POP CULTURE: Sad Clown

Will Ronald McDonald ever be cool?

Greg Beato

Last month, when angry Muslims flame-broiled Ronald McDonald in the streets of Pakistan, it was just business as usual for the "Chief Happiness Officer" of the world's largest fast-food chain. Whether it's eco-warriors drowning him in sewage in China or cultural protectionists beheading him in France, it's hard out there for a burger pimp.


In his native land, Ronald's life is no less perilous. Two weeks ago in Norfolk, Virginia, someone splattered him with paint and ripped off his arm. Why? Who knows? Perhaps it was done in the name of more humane slaughter-plant conditions. Or maybe someone out there simply has a grudge against dorky, middle-aged virgins who dress like a mime with a Raggedy Ann fetish.


It's the latter possibility that most concerns Ronald's bosses: When the whole world aspires to coolness, the lack of it is the one unpardonable sin. To make Ronald more hip, McDonald's has created commercials that employ a quirkier, more humorous tone than its typical marketing efforts. In one, Bigfoot sits next to a statue of Ronald and mimics his posture. In another, a woman tells him he's gone "a little too crazy with the sunscreen." This, a McDonald's exec told Reuters, will "widen the berth of [Ronald's] coolness."


Right now, of course, only a 3-year-old can fit through that berth. In the old days, that wasn't a liability—3-year-olds drove fast-food purchasing decisions. Now, however, sedating your toddler with beef tallow is no longer viewed as an appropriate parenting technique. In addition, boomers are too obsessed with their LDL counts to regularly patronize McDonald's. That makes teens and twentysomethings today's target customers, and few of them see the coolness inherent in Ronald's droopy yellow overalls.


Indeed, now that pretty much everyone accepts that fast food is akin to booze or cigarettes, a choose-your-poison glibness is the smart alternative to Ronald's obsolescent sincerity and corporate cheerleading. His savviest competitors recognize this fact. For more than a decade now, Jack in the Box's Jack has been playing the disaffected corporate hipster. Poker-faced, cynical and irreverent, he's the David Letterman of burger mascots; he wears his shallowness and self-absorption well.


The King, introduced by Burger King in 2004, is Jack with a twist. The massive, plastic cranium grafted onto a human body's the same, but while Jack is a chatterbox, the King is celebrity wallpaper in the tradition of Andy Warhol, showing up everywhere, rocking his oversized Flavor Flav medallion and dimestore crown, never sabotaging his spectacular superficiality with so much as a single word. According to the ad agency that created him, he's the "cool uncle ... who tells you how things really are and lets you get away with a little bit more than your mom and dad do."

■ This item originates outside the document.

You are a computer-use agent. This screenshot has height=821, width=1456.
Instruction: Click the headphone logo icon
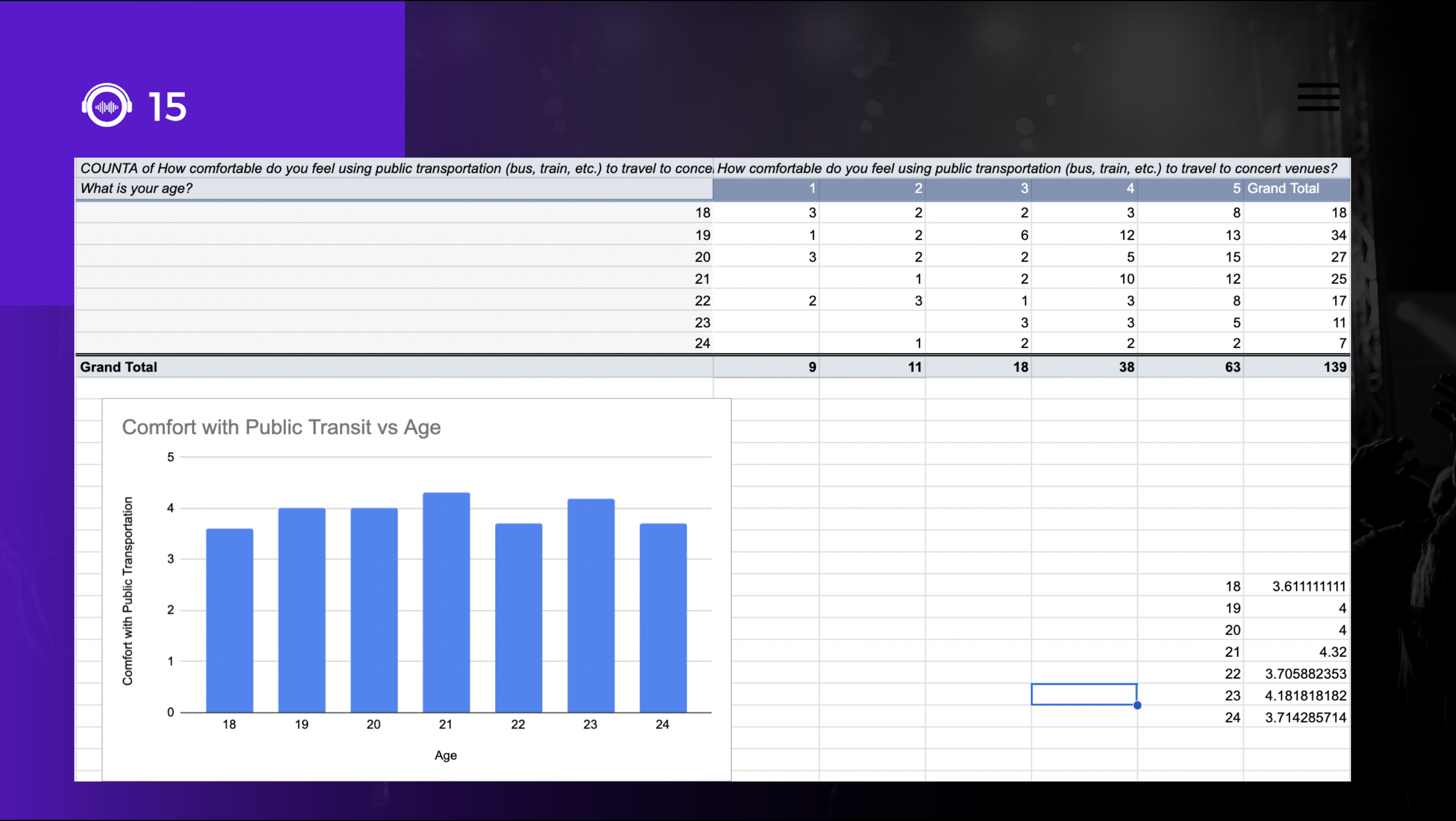[107, 105]
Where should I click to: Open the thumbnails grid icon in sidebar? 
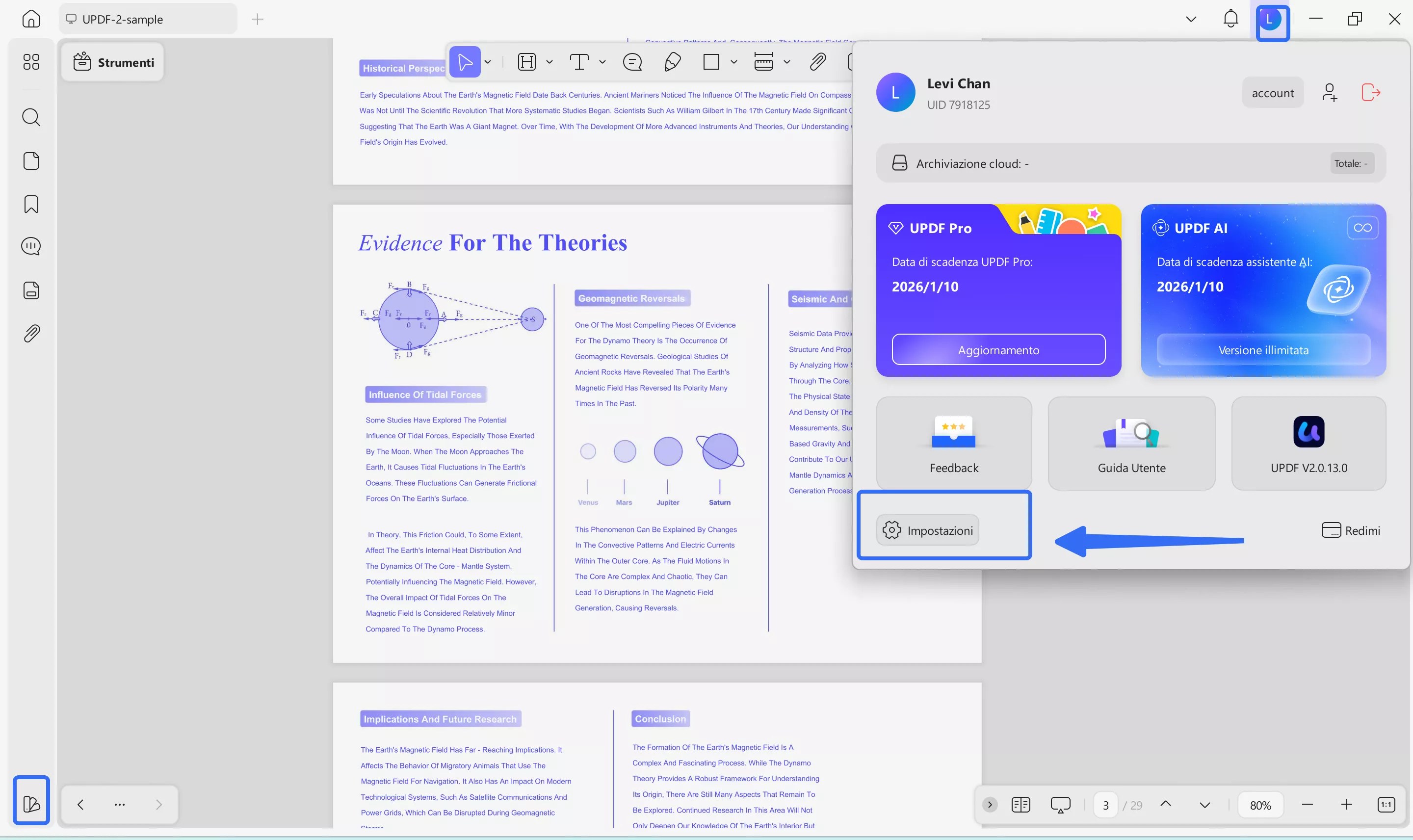point(31,62)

Meanwhile, Jack is apparently your cool uncle's cool uncle. In his most recent spot, he guides a giggly stoner through a late-night drive-in purchase, helpfully advising him to buy 30 tacos. Not to be outdone, the King's latest includes faux-paparazzi imagery of him and B-list C-cup girl Brooke Burke trying to enjoy a few private moments while still making sure their good sides are showing. On the one hand, this doesn't seem quite as bold as Jack's tacit approval of heavy marijuana usage. On the other hand, since the point here is to make the King seem as vacuous and contemptible as Paris, maybe it is.


Needless to say, Ronald will never venture into such edgy territory, even in the pursuit of coolness. This, alas, is his fatal flaw. Jack and the King are happy just to show you a good time; Ronald wants to be good. Or, more precisely, Ronald wants you to believe he and the company he represents are good, even though that's not always the case. What would happen if he abandoned the Mother Teresa pose and acted a bit more like Jack or the King, thus admitting that, yes, he and McDonald's aren't always completely virtuous, completely heartwarming, completely wholesome? Forget about cool—at least he wouldn't seem quite so evil.